Meanwhile, noticing that knots of militiamen were holed up in some houses on the Neck, Clinton urgently requested Howe to permit him to take some game Light and Grenadier companies to pursue them once they were flushed out by artillery. “I knew it would be a complete finishing to a great though dear bought victory”—another such, he admitted, “would have ruined us”—but, he sadly noted, “my scheme was not approved.”
Howe was probably right. There was no point in continuing the battle. It was getting dark, and his soldiers would have found it impossible to force their way across the Neck, let alone to continue on to face Ward’s forces in Cambridge. It would have been hard attritional fighting every step of the way, for, as Burgoyne reported, all the Americans had done was proceed “no farther than to the next hill [Winter Hill], where a new post was taken, new intrenchments instantly begun.”
The British troops, also, were exhausted, a result of the typical crash after a lengthy bout of combat. The burn-off of adrenaline causes soldiers intense fatigue and helps explain why even victorious commanders can find it difficult to execute a knockout blow against a weakened opponent in the closing moments of an engagement. At Bunker Hill, officers often spoke of their men, even in victory and no matter how high their spirits before the battle, to be “weak and outdone,” “very dull,” “confused,” and “discouraged and beat out” immediately following it.

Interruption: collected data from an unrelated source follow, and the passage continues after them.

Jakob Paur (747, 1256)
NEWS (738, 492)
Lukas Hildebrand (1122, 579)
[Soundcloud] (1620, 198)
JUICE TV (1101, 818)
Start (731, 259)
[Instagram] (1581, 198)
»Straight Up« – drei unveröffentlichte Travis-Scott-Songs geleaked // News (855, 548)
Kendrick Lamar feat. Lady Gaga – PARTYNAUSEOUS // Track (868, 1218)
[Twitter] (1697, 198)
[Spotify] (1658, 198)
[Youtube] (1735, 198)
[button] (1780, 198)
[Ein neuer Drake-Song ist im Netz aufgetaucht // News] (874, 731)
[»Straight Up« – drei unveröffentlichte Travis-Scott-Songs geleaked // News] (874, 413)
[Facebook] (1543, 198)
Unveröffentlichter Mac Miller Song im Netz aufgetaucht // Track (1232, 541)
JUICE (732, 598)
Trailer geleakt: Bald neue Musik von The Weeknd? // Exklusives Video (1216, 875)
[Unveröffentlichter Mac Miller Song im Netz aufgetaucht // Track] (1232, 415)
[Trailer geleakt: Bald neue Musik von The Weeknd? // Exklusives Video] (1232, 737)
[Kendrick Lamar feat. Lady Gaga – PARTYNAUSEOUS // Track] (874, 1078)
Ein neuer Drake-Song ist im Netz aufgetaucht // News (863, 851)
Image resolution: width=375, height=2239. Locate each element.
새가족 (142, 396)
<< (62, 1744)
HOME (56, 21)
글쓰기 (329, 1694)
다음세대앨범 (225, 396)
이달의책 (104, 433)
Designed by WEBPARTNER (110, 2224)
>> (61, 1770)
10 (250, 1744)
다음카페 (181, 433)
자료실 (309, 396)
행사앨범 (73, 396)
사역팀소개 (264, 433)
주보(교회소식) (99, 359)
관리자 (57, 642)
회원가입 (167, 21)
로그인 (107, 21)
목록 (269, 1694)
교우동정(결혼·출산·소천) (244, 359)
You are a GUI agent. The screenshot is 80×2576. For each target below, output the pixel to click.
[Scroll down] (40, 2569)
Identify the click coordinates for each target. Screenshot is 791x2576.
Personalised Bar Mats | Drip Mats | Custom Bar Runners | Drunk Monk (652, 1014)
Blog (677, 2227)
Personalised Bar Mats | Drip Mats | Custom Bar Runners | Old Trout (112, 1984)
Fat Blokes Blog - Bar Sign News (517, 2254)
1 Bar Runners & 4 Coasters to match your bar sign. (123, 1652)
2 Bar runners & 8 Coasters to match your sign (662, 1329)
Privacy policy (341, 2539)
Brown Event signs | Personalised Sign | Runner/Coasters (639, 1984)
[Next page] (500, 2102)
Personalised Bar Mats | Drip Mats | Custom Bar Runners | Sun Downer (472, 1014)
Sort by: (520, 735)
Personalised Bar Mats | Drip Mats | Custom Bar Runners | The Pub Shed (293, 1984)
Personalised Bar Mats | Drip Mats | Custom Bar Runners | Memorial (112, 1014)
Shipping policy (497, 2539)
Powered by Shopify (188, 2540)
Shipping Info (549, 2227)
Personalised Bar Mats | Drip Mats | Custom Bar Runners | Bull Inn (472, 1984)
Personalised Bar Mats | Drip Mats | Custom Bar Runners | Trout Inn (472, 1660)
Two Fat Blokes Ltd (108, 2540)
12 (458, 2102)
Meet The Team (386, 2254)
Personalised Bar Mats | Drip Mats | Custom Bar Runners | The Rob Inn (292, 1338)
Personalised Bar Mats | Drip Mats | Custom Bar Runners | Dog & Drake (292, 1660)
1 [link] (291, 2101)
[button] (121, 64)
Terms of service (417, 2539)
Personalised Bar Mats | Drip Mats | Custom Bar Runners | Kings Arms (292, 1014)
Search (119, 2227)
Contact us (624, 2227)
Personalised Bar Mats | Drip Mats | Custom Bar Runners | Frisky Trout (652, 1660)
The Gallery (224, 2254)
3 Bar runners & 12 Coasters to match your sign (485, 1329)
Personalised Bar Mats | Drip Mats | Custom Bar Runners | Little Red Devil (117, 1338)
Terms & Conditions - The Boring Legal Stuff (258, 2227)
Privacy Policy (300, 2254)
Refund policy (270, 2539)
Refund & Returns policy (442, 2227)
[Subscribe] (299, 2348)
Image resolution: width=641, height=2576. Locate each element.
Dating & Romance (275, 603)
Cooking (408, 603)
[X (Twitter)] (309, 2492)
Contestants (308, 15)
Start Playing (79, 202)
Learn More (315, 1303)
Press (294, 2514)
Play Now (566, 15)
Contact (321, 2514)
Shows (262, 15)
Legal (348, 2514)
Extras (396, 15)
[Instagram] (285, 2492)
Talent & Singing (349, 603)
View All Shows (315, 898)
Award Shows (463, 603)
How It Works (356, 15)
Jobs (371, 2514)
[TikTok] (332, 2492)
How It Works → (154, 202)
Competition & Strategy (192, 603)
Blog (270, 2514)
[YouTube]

Soldiers who have not yet fully purged adrenaline from their system tend to suffer from jitters—a hallmark of insomnia.102 As the sky darkened over the peninsula, any number of men found themselves unable to sleep. One such was Martin Hunter of the 52nd, who never could forget “the night of the 17th of June” as he vainly sought restfulness. “The cries of the wounded of the enemy … and the recollection of the loss of so many friends was a very trying scene for so young a soldier.” On the other side, John Trumbull felt “that night was a fearful breaking in for [the] young soldiers” surrounded by such a scene “of military magnificence and ruin.”
For most of those present that day, the battle of Bunker Hill was over. For the wounded, it was as if it had never ended.